We make an early stop at Mt Collins shelter. No one is there. Doris informs us, her hiking club, Smoky Mountain Hiking Club has completed renovation of all shelters in the park. This shelter was renovated a couple years ago. Previous shelters were typical Adirondack style, three sided shelters with a wire mesh across the front. Hiker interactions with bears was commonplace. A club member architect redesigned the shelters to encourage food consumption at a covered table away from the sleeping area. This design has reduced the number of bear encounters. However, it has not eliminated them and when encounters are reported, sometimes campsites and shelters may be closed until bears have moved on elsewhere. A moldering privy accompanies the shelter. Above ground decomposition of waste is more effective than a below ground pit privy. The drawback is, hikers are asked not to pee in the privy as this retards the decomposition process.

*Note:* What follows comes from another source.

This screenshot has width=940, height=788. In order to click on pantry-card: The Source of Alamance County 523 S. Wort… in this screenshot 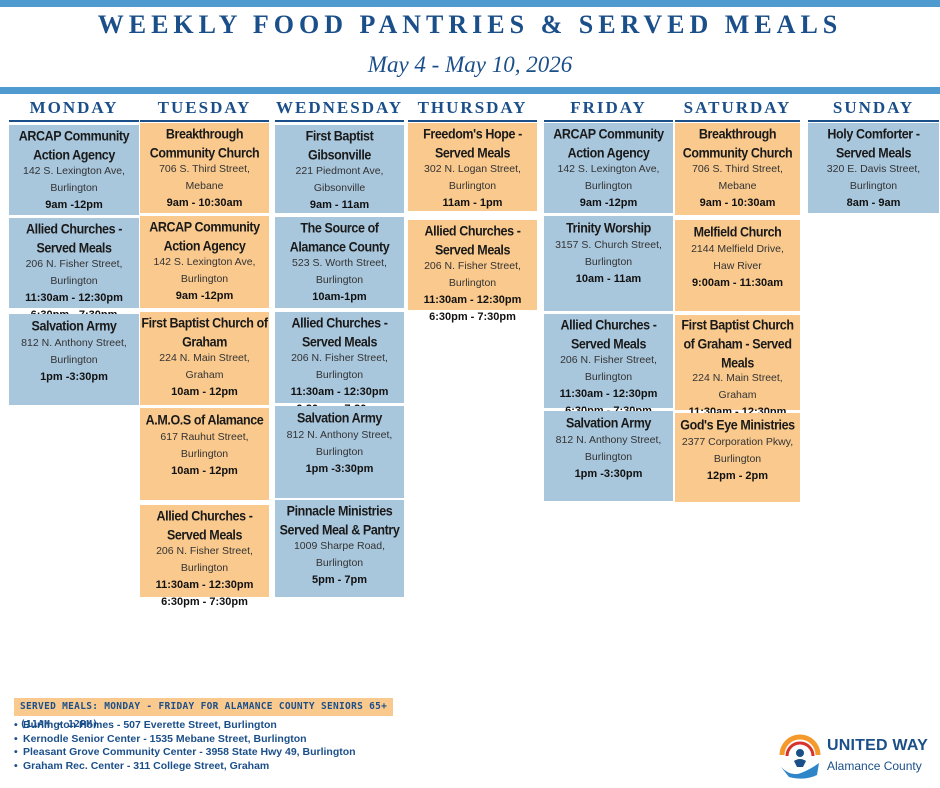, I will do `click(340, 262)`.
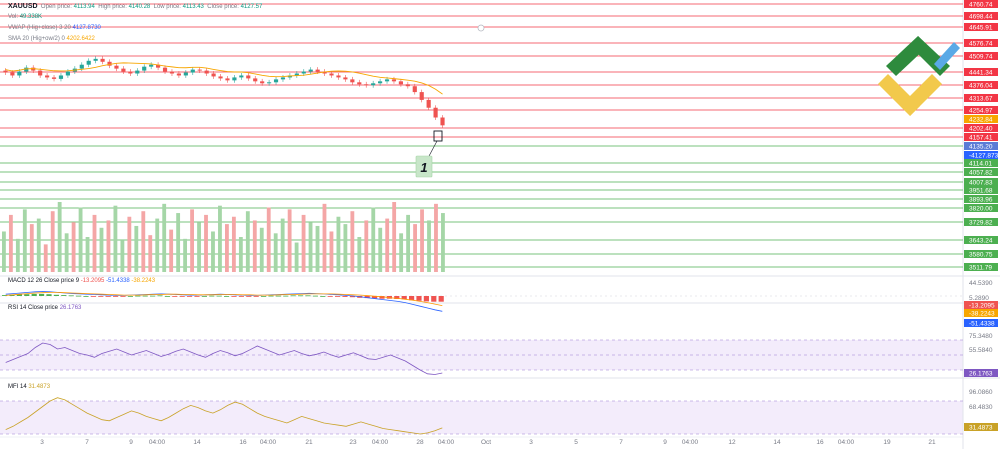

The photo above is of a tree growing from another tree. This growth is occurring about 40 feet up which is quite unusual.
A mountain wren sings to us. It is such a pretty song, so much nicer than the emphatic Carolina wrens in my yard. We also hear Black and White, Black Throated Green and Hooded Warblers. A blue backed, white fronted bird is spotted but we have no bird experts along so we guess wildly at what we are watching. Later a fledgling Hooded Warbler alternately flits ahead of us for about a hundred yards. I got one good look at this handsome yellow fellow.
Chris did a great job explaining the differences in Chickweed. Above we have a Tennessee Chickweed flower. Below we have a Bellwort. We also say many Sesile Bellworts, also called Wild Oats. Finally, my last photo is of Wood Betony or as Pilgrim Cindy pointed out, "Lousewort". Despite the unpleasant name, she thought there was a kinder meaning of the term. I have learned the name is derived from the word "wort" meaning plant and the belief the plant either caused or cured lice. Today we know the plant hasn't anything to do with lice and so, perhaps it does deserve a nicer name.
We travel through several very rich seeps with an abundance of plant diversity. These areas are of special interest to Chris. He takes many photos as we work our way through. In one such area we see dozens of large Cherry trees. Obviously this area was not timbered as it was perhaps the most valuable tree of any in the forest and these specimens were hundreds of years old.
At our final trail break, Pilgrim Beth pulls out her cache of gourmet foods and passes out some very tasty vegetable chips. At lunch she was very generous with her smoked gouda, crackers and dried peaches. I learned later she is an accomplished adventurer with visits to the Congo, a cross state bicycle ride and other endeavors. Her trail companion, Pilgrim Cindy was a delightful hiking companion on the final leg to Fighting Creek Gap. She is well read and has similar outdoor interests. A June float through Grand Canyon is on her agenda. I also enjoyed hiking with longtime friend, Pilgrim Randy. His hearing prevents much trail conversation but I've enjoyed his companionship on numerous hikes.
This evening my foot told me it had had enough of these hikes so I made plans to skip tomorrows 13 mile jaunt between Elkmont and Tremont. My foot was so happy I made that call.